---------- Data provided

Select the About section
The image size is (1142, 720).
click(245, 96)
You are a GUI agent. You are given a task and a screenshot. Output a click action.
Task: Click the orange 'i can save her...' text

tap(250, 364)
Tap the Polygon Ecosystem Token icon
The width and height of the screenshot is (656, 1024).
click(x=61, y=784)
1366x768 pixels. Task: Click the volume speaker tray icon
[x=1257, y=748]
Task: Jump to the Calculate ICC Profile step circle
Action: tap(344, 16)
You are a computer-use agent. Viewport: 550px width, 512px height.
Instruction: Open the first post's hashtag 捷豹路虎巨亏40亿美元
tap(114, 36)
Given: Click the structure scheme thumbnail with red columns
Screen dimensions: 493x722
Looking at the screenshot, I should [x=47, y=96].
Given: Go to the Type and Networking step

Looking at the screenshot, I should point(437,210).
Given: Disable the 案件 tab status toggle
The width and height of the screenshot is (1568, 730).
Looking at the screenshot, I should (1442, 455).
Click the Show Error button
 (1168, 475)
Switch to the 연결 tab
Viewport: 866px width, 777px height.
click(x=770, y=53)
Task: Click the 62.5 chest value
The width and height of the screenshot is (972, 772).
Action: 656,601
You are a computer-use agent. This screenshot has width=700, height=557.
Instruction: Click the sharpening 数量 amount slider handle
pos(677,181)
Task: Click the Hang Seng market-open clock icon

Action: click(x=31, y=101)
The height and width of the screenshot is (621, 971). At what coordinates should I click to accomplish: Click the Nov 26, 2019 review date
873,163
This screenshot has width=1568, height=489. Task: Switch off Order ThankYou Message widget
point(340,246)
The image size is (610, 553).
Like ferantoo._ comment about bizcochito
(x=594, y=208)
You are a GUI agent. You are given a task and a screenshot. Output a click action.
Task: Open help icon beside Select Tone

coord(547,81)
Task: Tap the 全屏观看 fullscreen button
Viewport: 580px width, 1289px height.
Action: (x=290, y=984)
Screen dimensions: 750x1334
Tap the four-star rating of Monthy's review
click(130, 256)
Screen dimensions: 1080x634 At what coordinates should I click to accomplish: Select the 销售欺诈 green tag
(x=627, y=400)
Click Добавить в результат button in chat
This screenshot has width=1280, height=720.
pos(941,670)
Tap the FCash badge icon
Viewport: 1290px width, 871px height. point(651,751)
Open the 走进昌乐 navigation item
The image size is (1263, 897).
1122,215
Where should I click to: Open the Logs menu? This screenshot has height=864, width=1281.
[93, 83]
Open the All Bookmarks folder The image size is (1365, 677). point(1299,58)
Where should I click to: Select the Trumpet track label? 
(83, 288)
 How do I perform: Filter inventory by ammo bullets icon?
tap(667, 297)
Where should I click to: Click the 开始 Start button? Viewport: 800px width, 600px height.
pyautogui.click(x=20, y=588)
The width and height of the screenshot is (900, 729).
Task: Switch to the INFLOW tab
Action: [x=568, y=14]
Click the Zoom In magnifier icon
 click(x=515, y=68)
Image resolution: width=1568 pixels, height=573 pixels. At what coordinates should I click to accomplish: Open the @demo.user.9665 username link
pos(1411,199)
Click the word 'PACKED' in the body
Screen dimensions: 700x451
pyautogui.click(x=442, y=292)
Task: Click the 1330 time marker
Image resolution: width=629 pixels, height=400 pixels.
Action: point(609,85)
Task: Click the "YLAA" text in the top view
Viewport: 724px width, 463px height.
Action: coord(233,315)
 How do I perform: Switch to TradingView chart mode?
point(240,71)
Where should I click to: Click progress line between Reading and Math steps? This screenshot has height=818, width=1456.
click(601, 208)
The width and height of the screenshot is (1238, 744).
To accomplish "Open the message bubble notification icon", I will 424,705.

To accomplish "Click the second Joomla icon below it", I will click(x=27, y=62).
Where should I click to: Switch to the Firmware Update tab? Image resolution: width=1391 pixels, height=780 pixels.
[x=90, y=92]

--------------------

**Task**
Print all the data exactly.

**Solution to the exercise**
Select the About section
The image size is (1142, 720).
click(245, 96)
You are a GUI agent. You are given a task and a screenshot. Output a click action.
Task: Click the orange 'i can save her...' text

tap(250, 364)
Tap the Polygon Ecosystem Token icon
The width and height of the screenshot is (656, 1024).
click(x=61, y=784)
1366x768 pixels. Task: Click the volume speaker tray icon
[x=1257, y=748]
Task: Jump to the Calculate ICC Profile step circle
Action: tap(344, 16)
You are a computer-use agent. Viewport: 550px width, 512px height.
Instruction: Open the first post's hashtag 捷豹路虎巨亏40亿美元
tap(114, 36)
Given: Click the structure scheme thumbnail with red columns
Screen dimensions: 493x722
Looking at the screenshot, I should [x=47, y=96].
Given: Go to the Type and Networking step

Looking at the screenshot, I should point(437,210).
Given: Disable the 案件 tab status toggle
The width and height of the screenshot is (1568, 730).
Looking at the screenshot, I should (1442, 455).
Click the Show Error button
 (1168, 475)
Switch to the 연결 tab
Viewport: 866px width, 777px height.
click(x=770, y=53)
Task: Click the 62.5 chest value
The width and height of the screenshot is (972, 772).
Action: 656,601
You are a computer-use agent. This screenshot has width=700, height=557.
Instruction: Click the sharpening 数量 amount slider handle
pos(677,181)
Task: Click the Hang Seng market-open clock icon

Action: click(x=31, y=101)
The height and width of the screenshot is (621, 971). At what coordinates should I click to accomplish: Click the Nov 26, 2019 review date
873,163
This screenshot has width=1568, height=489. Task: Switch off Order ThankYou Message widget
point(340,246)
The image size is (610, 553).
Like ferantoo._ comment about bizcochito
(x=594, y=208)
You are a GUI agent. You are given a task and a screenshot. Output a click action.
Task: Open help icon beside Select Tone

coord(547,81)
Task: Tap the 全屏观看 fullscreen button
Viewport: 580px width, 1289px height.
Action: (x=290, y=984)
Screen dimensions: 750x1334
Tap the four-star rating of Monthy's review
click(130, 256)
Screen dimensions: 1080x634 At what coordinates should I click to accomplish: Select the 销售欺诈 green tag
(x=627, y=400)
Click Добавить в результат button in chat
This screenshot has width=1280, height=720.
pos(941,670)
Tap the FCash badge icon
Viewport: 1290px width, 871px height. point(651,751)
Open the 走进昌乐 navigation item
The image size is (1263, 897).
1122,215
Where should I click to: Open the Logs menu? This screenshot has height=864, width=1281.
[93, 83]
Open the All Bookmarks folder The image size is (1365, 677). point(1299,58)
Where should I click to: Select the Trumpet track label? 
(83, 288)
 How do I perform: Filter inventory by ammo bullets icon?
tap(667, 297)
Where should I click to: Click the 开始 Start button? Viewport: 800px width, 600px height.
pyautogui.click(x=20, y=588)
The width and height of the screenshot is (900, 729).
Task: Switch to the INFLOW tab
Action: [x=568, y=14]
Click the Zoom In magnifier icon
 click(x=515, y=68)
Image resolution: width=1568 pixels, height=573 pixels. At what coordinates should I click to accomplish: Open the @demo.user.9665 username link
pos(1411,199)
Click the word 'PACKED' in the body
Screen dimensions: 700x451
pyautogui.click(x=442, y=292)
Task: Click the 1330 time marker
Image resolution: width=629 pixels, height=400 pixels.
Action: point(609,85)
Task: Click the "YLAA" text in the top view
Viewport: 724px width, 463px height.
Action: coord(233,315)
 How do I perform: Switch to TradingView chart mode?
point(240,71)
Where should I click to: Click progress line between Reading and Math steps? This screenshot has height=818, width=1456.
click(601, 208)
The width and height of the screenshot is (1238, 744).
To accomplish "Open the message bubble notification icon", I will 424,705.

To accomplish "Click the second Joomla icon below it", I will click(x=27, y=62).
Where should I click to: Switch to the Firmware Update tab? Image resolution: width=1391 pixels, height=780 pixels.
[x=90, y=92]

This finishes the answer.